Published: 14 May 2010

Abstract

Background

Several founder mutations leading to increased risk of cancer among Ashkenazi Jewish individuals have been identified, and some estimates of the age of the mutations have been published. A variety of different methods have been used previously to estimate the age of the mutations. Here three datasets containing genotype information near known founder mutations are reanalyzed in order to compare three approaches for estimating the age of a mutation. The methods are: (a) the single marker method used by Risch et al., (1995); (b) the intra-allelic coalescent model known as DMLE, and (c) the Goldgar method proposed in Neuhausen et al. (1996), and modified slightly by our group. The three mutations analyzed were MSH2*1906 G->C, APC*I1307K, and BRCA2*6174delT.

Items taken from a collection:
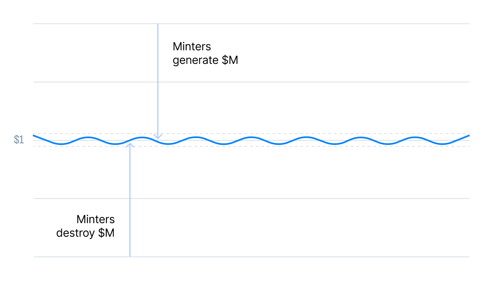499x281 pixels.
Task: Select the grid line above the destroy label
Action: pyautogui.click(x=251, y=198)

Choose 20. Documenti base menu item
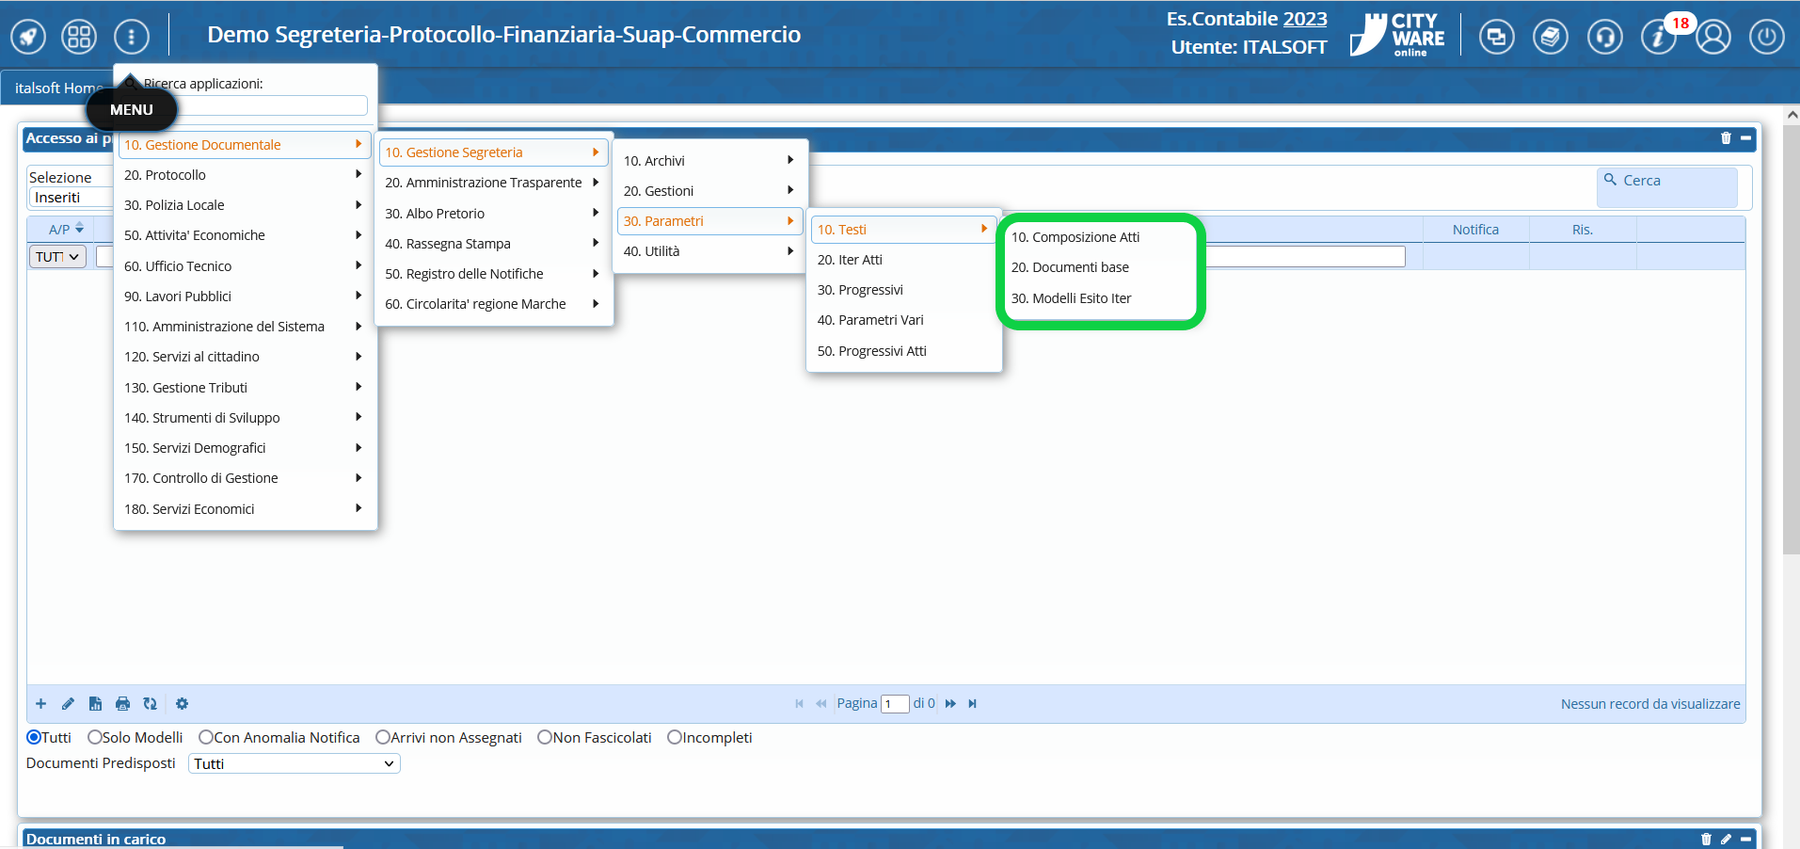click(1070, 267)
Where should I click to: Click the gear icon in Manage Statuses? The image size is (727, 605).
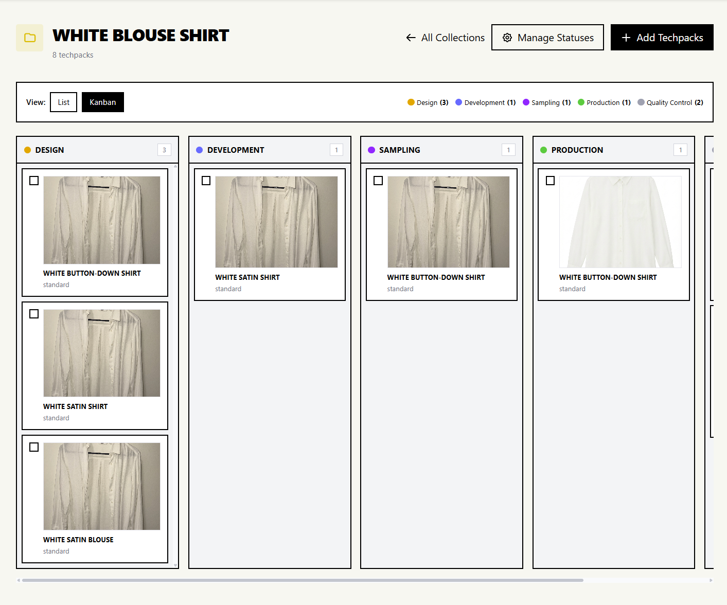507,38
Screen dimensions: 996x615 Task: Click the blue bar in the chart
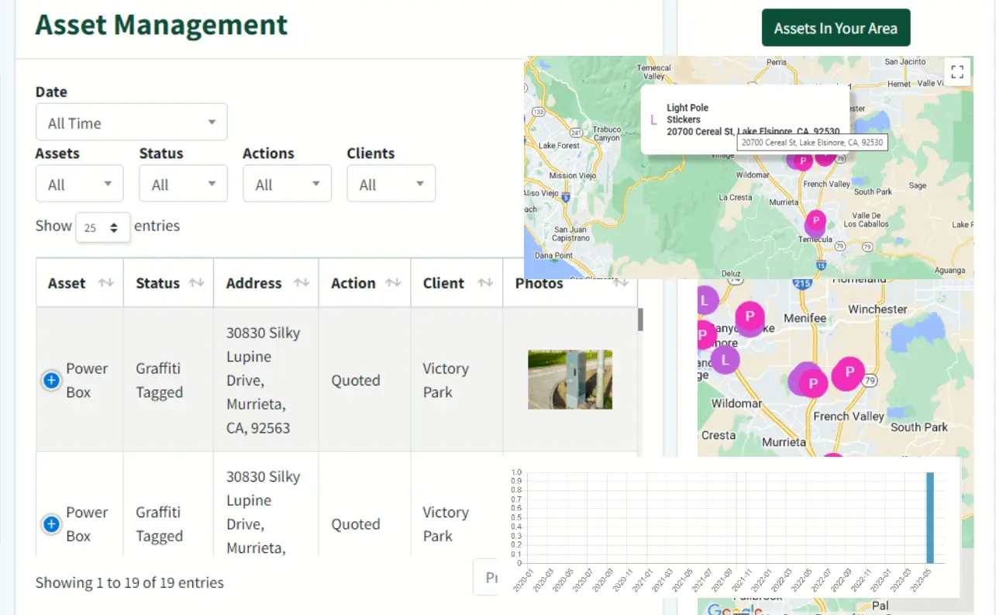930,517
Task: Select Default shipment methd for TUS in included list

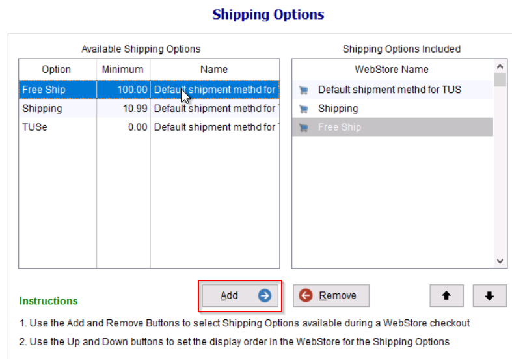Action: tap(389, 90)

**TASKS TO COMPLETE**
A - Which three mutations does the abstract on Ashkenazi Jewish founder mutations say were analyzed?
B - Extend the abstract on Ashkenazi Jewish founder mutations, picking up after its last sentence.

**ANSWERS TO EACH TASK**
A - MSH2*1906 G->C, APC*I1307K, and BRCA2*6174delT.

B -
Results

All methods depend on accurate estimates of inter-marker recombination rates. The modified Goldgar method allows for marker mutation as well as recombination, but requires prior estimates of the possible haplotypes carrying the mutation for each individual. It does not incorporate population growth rates. The DMLE method simultaneously estimates the haplotypes with the mutation age, and builds in the population growth rate. The single marker estimates, however, are more sensitive to the recombination rates and are unstable. Mutation age estimates based on DMLE are 16.8 generations for MSH2 (95% credible interval (13, 23)), 106 generations for I1037K (86-129), and 90 generations for 6174delT (71-114).

Conclusions

For recent founder mutations where marker mutations are unlikely to have occurred, both DMLE and the Goldgar method can give good results. Caution is necessary for older mutations, especially if the effective population size may have remained small for a long period of time.